Canadian Building Trades, which is affiliated with international unions representing labourers, electricians, plumbers, pipefitters and other construction trades, stated in a press release that the Keystone XL “will create longer term employment in both Canada and the United States in refinery conversion projects, operations and maintenance.”
If approved, the $7-billion Keystone XL would extend 3,600 kilometres from Hardisty, Alta. to a point near terminals in Nederland, Texas, carrying crude oil extracted from the Canadian oilsands.
Earlier this month the U.S. State Department, which is reviewing the proposal, ordered TransCanada to explore alternate routes that would avoid the Sandhills region and Ogallala aquifer in Nebraska.
In September, Canadian Natural Resources Minister Joe Oliver voiced his support for Keystone XL, noting that 57 conditions imposed by the American authorities upon TransCanada mean that it would be safer than domestically-constructed pipelines.
TransCanada president Russ Girling stated in a recent press release that the construction of the pipeline, if approved, would employ 20,000 Americans, including pipe fitters, welders, mechanics, electricians and heavy equipment operators.
The proposal has been opposed by environmental groups and a variety of famous people, including South African Archbishop Desmond Tutu, the Dalai Lama and actress Daryl Hannah, who starred in the 1990s remake of the movie Attack of the 50-Foot Woman.
But BCDT said in a recent press release that Keystone XL “will create longer term employment in both Canada and the United States in refinery conversion projects, operations and maintenance. Moreover these jobs will keep an enormous amount of money circulating within North America. Energy security for North America comes from developing the oilsands and other Canadian energy projects.”

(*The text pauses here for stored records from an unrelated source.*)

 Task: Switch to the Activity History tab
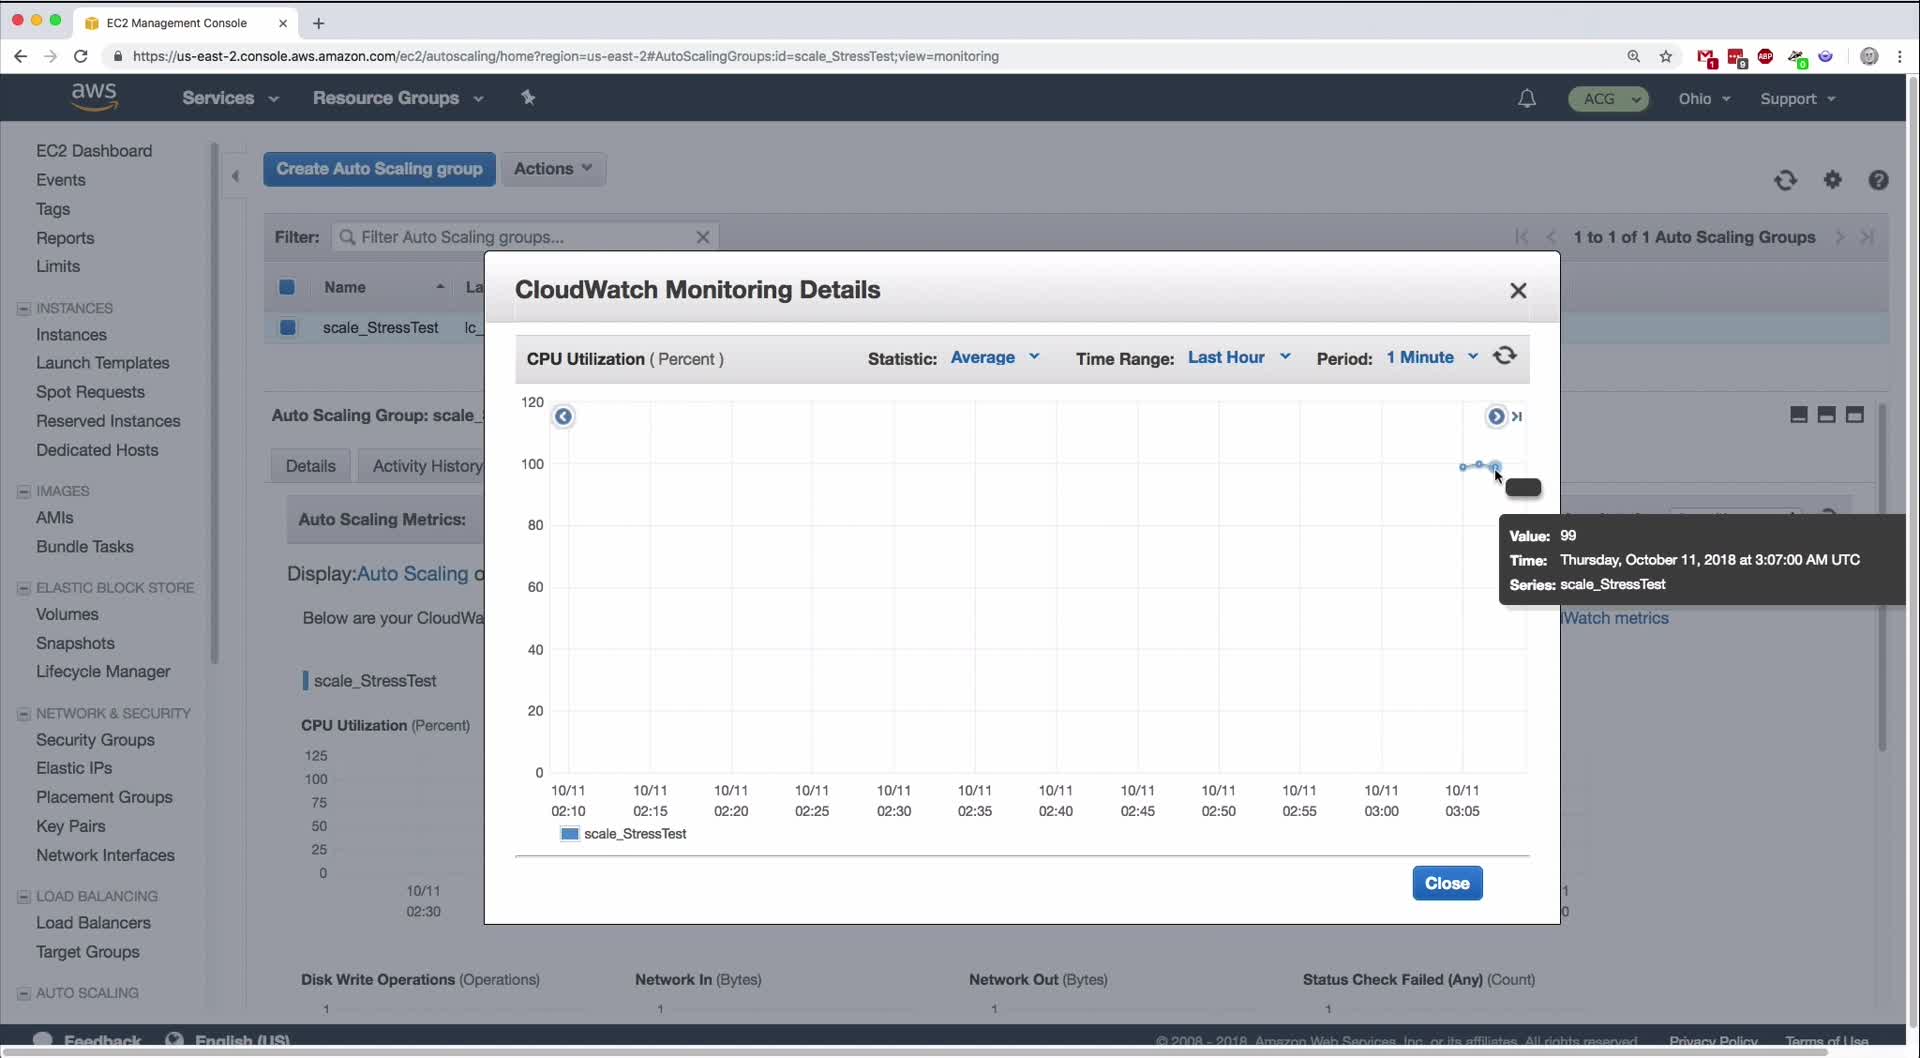pos(427,466)
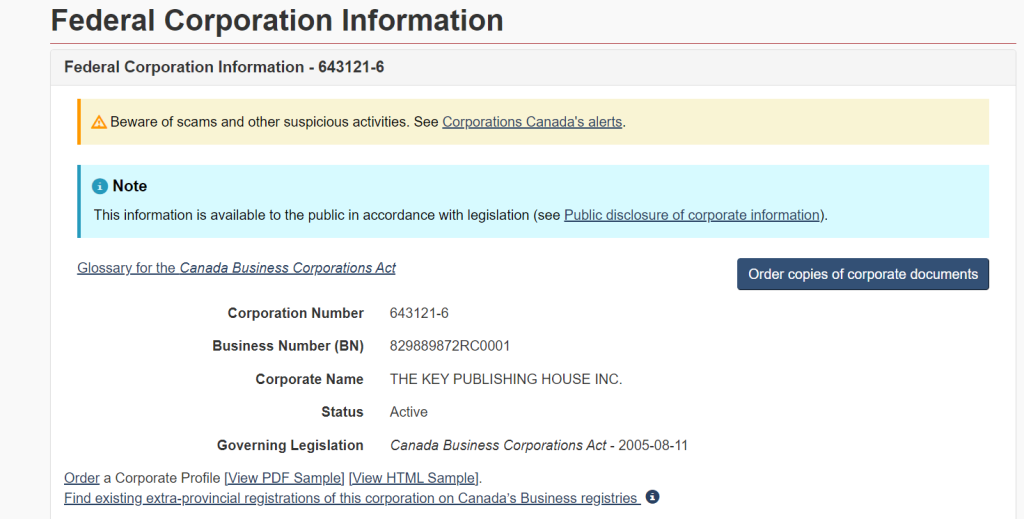Click the Order link for Corporate Profile
The width and height of the screenshot is (1024, 519).
coord(82,478)
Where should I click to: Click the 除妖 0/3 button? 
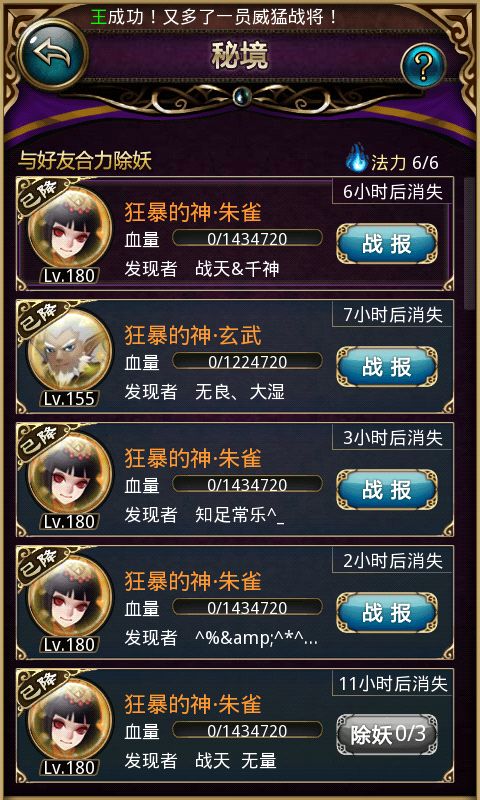click(387, 735)
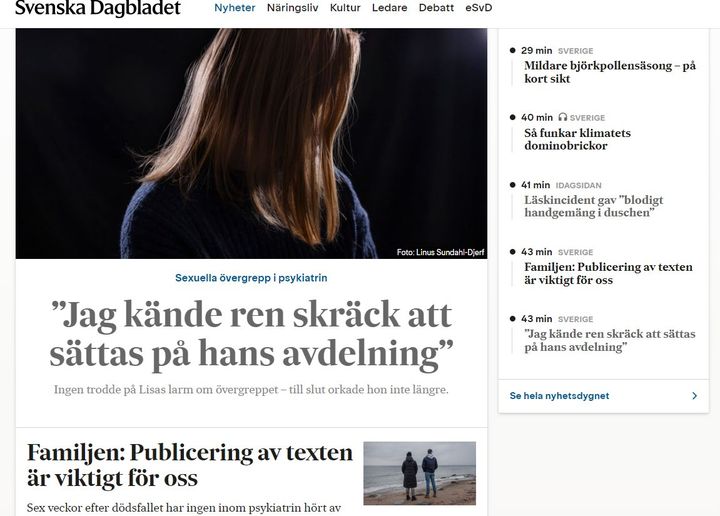Click the headphones icon beside the 40 min item

click(562, 117)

The press release quoted Joseph Maloney, Chairman of the BCDT Canadian Executive Board and International Vice President for the International Brotherhood of Boilermakers stating: “Jobs in Canada’s oilsands are vital to North America. They support our standard of living and to be blunt, what is better for the North American economy, to support the United States and Canada or to support unfriendly foreign regimes?”

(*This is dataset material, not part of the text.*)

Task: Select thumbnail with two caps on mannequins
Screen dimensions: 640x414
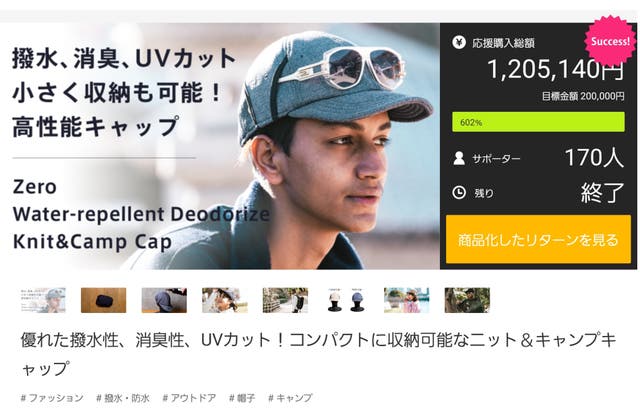Action: point(346,300)
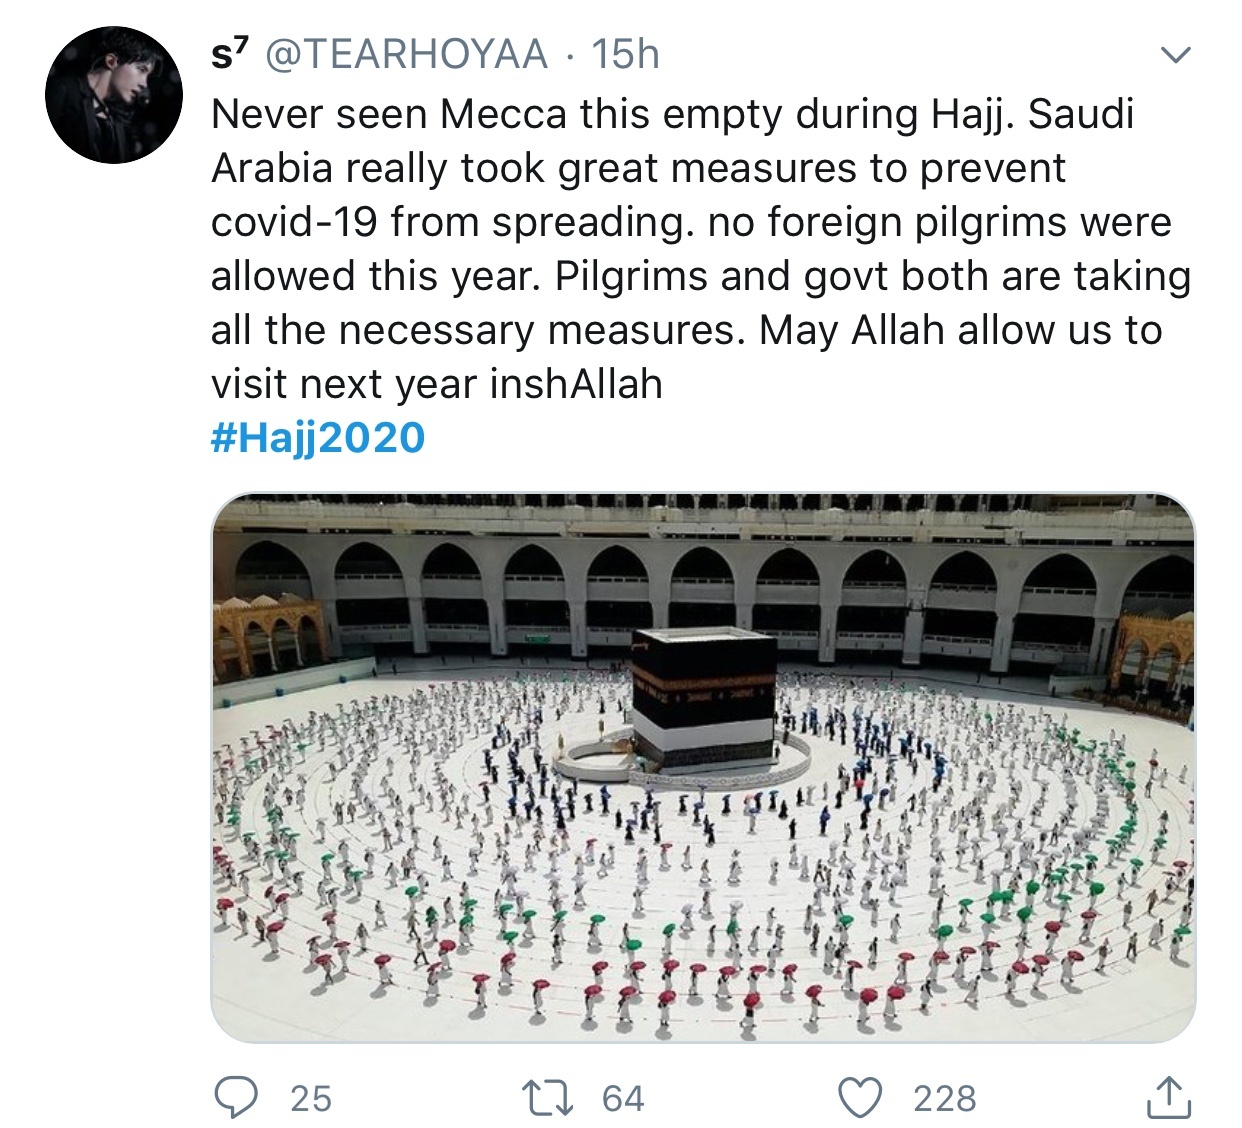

In addition to the boilermakers, the Canadian executive board of BCDT includes representatives from: the United Association of Journeyman and Apprentices of the Plumbing and Pipe Fitting industry of the United States and Canada, International Union of Operating Engineers, Sheet Metal Workers’ International Association, International Association of Heat and Frost Allied Workers, International Union of Elevator Constructors, Operative Plasterers & Cement Masons’ International Association, Teamsters Canada, International Brotherhood of Electrical Workers, International Union of Painters and Allied Trades, Laborers’ International Union of North America, International Association of Bridge, Structural and Ornamental Iron Workers, United Brotherhood of Carpenters and Joiners of America; and International Union of Bricklayers and Allied Craftworkers.